Photothermal‐Augmented CoP‐Carbon Polyhedral Nanozyme: Redox Homeostasis and Immune Reprogramming Mediated Psoriasis Therapy

ABSTRACT Psoriasis, a chronic inflammatory skin disease characterized by oxidative stress and dysregulated immunity, necessitates innovative therapies to overcome the limitations of conventional treatments. This study introduces cobalt phosphide nanoparticles deposited on carbon polyhedral frameworks (CoP‐C PFs) as a multifunctional nanoplatform integrating enzyme‐mimicking catalysis and photothermal activity for synergistic psoriasis management. CoP‐C PFs exhibit superior catalytic efficiency, with low Michaelis‐Menten constants (e.g., K m = 0.26 mM for H 2 O 2 decomposition), enabling potent reactive oxygen species (ROS) scavenging to alleviate oxidative damage in RAW264.7 macrophages and HaCaT keratinocytes. Under 808 nm near‐infrared irradiation, CoP‐C PFs exhibit a high photothermal conversion efficiency of 68.6%, enabling precise control of the local temperature to generate localized hyperthermia to enhance catalytic ROS elimination and antibacterial activity.
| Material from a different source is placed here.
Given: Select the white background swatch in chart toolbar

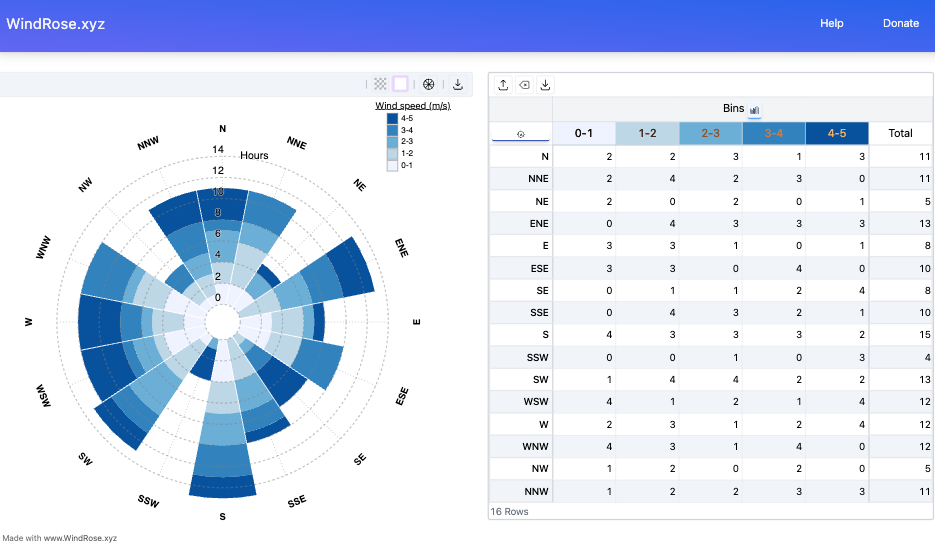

In an imiquimod‐induced psoriatic murine model, CoP‐C PFs alleviated inflammation by restoring redox balance, suppressing CD3 + T cell/F4/80 + macrophage infiltration, modulating IL‐17A/IL‐23 and TNF‐α/NF‐κB pathways, and promoting M2 macrophage polarization (increased CD206 + /CD68 + ratio), resulting in epidermal normalization and reduced abnormal keratinization without organ toxicity, underscoring effectiveness and biosafety. By integrating photothermal enhancement with multienzyme catalysis, this “all‐in‐one” nanozyme platform enables dual regulation of oxidative stress and immune microenvironment, offering a promising therapeutic strategy for psoriasis and other inflammatory skin disorders.